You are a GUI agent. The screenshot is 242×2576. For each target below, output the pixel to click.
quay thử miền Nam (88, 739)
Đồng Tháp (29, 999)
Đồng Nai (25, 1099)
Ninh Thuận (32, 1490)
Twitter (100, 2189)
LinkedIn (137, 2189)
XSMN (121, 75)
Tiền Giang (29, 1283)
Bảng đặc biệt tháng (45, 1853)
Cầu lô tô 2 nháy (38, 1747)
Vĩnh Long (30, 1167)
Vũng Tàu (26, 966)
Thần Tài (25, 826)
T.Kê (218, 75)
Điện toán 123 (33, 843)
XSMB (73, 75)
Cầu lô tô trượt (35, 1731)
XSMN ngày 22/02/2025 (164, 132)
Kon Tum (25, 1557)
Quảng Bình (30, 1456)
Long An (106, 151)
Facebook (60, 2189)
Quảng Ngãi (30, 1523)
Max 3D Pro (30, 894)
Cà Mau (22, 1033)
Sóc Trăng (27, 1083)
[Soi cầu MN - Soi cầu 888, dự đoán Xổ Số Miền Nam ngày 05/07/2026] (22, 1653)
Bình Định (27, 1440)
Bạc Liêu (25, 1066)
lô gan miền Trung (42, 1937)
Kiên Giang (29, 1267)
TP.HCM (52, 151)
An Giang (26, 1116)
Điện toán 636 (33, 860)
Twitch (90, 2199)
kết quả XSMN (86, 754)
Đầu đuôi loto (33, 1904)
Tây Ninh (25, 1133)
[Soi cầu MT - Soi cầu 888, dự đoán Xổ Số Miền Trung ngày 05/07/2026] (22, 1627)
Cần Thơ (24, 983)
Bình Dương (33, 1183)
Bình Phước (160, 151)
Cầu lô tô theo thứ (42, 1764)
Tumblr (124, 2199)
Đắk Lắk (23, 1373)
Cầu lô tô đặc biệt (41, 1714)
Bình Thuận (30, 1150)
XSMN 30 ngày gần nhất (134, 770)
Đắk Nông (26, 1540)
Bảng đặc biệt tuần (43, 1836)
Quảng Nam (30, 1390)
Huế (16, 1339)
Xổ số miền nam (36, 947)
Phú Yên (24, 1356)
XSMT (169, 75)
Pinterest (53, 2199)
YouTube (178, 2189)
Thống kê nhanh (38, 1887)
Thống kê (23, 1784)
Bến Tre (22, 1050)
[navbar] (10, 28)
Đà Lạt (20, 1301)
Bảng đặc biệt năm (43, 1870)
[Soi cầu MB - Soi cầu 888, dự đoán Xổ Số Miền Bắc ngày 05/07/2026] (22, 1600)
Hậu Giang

+--

* Task to complete: Your reply must consist solely of the number of lines in the data that contain the word "Trung".

* Response area: 2